You know you are aging when your boy wonders hang up their boots. Especially a certain boy-wonder-who-has-stayed-just-a-bit-beyond-his-expiry-date called Sachin Ramesh Tendulkar.
This morning the Indian Express had a shot of him striding into a sunset of sorts. Tendulkar has announced that he is finally retiring from all kinds of cricket with the upcoming 2 tests against the West Indies to be his last. Its likely that he will have his swan song in his beloved Mumbai, with the record 200th test (far ahead of anyone else) to be played in November.
100 centuries in Test and One-Day-Internationals. A mountain of runs. The superlatives will continue for quite some time.
For me Tendulkar was the face of our sporting hopes. As a nation we had never won anything on the world stage till that magical World Cup Cricket win of 1983. Being a 14 year-old at the time, I was dazzled. Though we did not have a TV and I never saw a match, I followed avidly in the papers.

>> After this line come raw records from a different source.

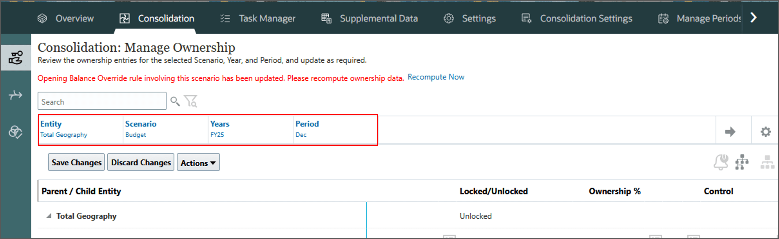Click the bell alert icon
Image resolution: width=779 pixels, height=239 pixels.
[721, 162]
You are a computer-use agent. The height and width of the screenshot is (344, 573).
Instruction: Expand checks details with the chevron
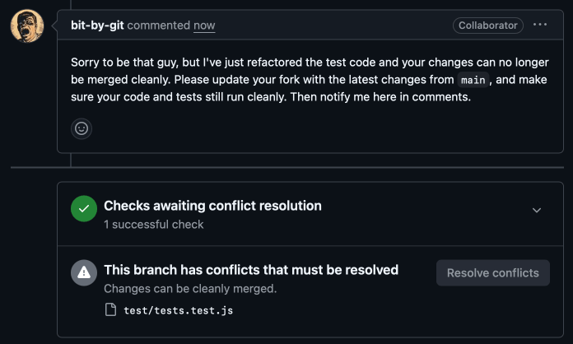537,211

And so it is not surprising that as a home-sick college student I would be struck by reading about two wonder boys in Bombay - Sachin Tendulkar and his friend Vinod Kambli when they set a world record for school cricket with 664 runs in 1988 (Tendulkar helping himself of 324 of them). Later, while visiting Germany in 1990 I came across an abandoned English newspaper lying on a bench in a railway station. It talked about how a young prodigy Tendulkar had scored a century. In England. At Old Trafford. This was an era where draws were the norm. Losses were common. Wins of any sort meant massive amounts of fire-crackers being burst. As a boy in school, on the rare occasion that we heard crackers being burst (outside Diwali of course) we would ask each other... 'what happened?'. Today every wedding procession, every politician, every small festival has crackers popping. And any momentous event will be spread by social media in real time.
So it is a very different India in which the era of S.R. Tendulkar is drawing to a close. Twenty four years of playing at an international level is a remarkable achievement. The burdens of being the icon of the nation for so long must be just as challenging as dealing with keeping a body at match-fitness after 4 surgeries and countless innings.
But this young India is also one with an eye to the future.
The first thing my son Enoch told me this morning (he had managed to get the paper before I did) was: "Yuvraj is back!" Tendulkar's retirement was an afterthought for Enoch.
Fame is a fickle mistress it seems. Farewell sweet prince. May your willow rest in peace.